**Aim of the task**
Read through the listing below, and copy every line where the string "novembre" appears.

**Extracted material**

:::::

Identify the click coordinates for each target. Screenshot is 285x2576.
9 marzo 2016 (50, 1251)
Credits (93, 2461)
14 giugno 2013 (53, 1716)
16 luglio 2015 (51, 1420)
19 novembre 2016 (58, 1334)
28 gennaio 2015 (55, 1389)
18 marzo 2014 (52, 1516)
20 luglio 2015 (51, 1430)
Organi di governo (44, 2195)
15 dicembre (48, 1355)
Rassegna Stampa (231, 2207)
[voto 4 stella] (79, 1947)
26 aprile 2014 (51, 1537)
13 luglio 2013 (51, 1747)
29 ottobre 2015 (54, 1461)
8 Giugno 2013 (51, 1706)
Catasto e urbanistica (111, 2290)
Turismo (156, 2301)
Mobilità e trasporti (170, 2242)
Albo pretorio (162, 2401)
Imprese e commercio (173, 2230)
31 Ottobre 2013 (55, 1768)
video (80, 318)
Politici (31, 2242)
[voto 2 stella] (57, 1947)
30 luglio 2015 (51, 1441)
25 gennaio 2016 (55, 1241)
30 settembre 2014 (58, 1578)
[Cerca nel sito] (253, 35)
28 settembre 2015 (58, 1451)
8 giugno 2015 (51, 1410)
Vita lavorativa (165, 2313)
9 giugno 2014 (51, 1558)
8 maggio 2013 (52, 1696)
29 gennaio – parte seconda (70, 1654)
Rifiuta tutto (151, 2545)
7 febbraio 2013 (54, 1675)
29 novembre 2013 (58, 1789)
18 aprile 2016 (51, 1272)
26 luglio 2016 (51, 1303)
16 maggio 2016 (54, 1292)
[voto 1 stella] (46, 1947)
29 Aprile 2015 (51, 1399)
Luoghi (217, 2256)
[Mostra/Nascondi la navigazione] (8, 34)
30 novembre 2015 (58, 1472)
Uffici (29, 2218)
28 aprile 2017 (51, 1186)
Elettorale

:::::

**Solution**
19 novembre 2016 (58, 1334)
29 novembre 2013 (58, 1789)
30 novembre 2015 (58, 1472)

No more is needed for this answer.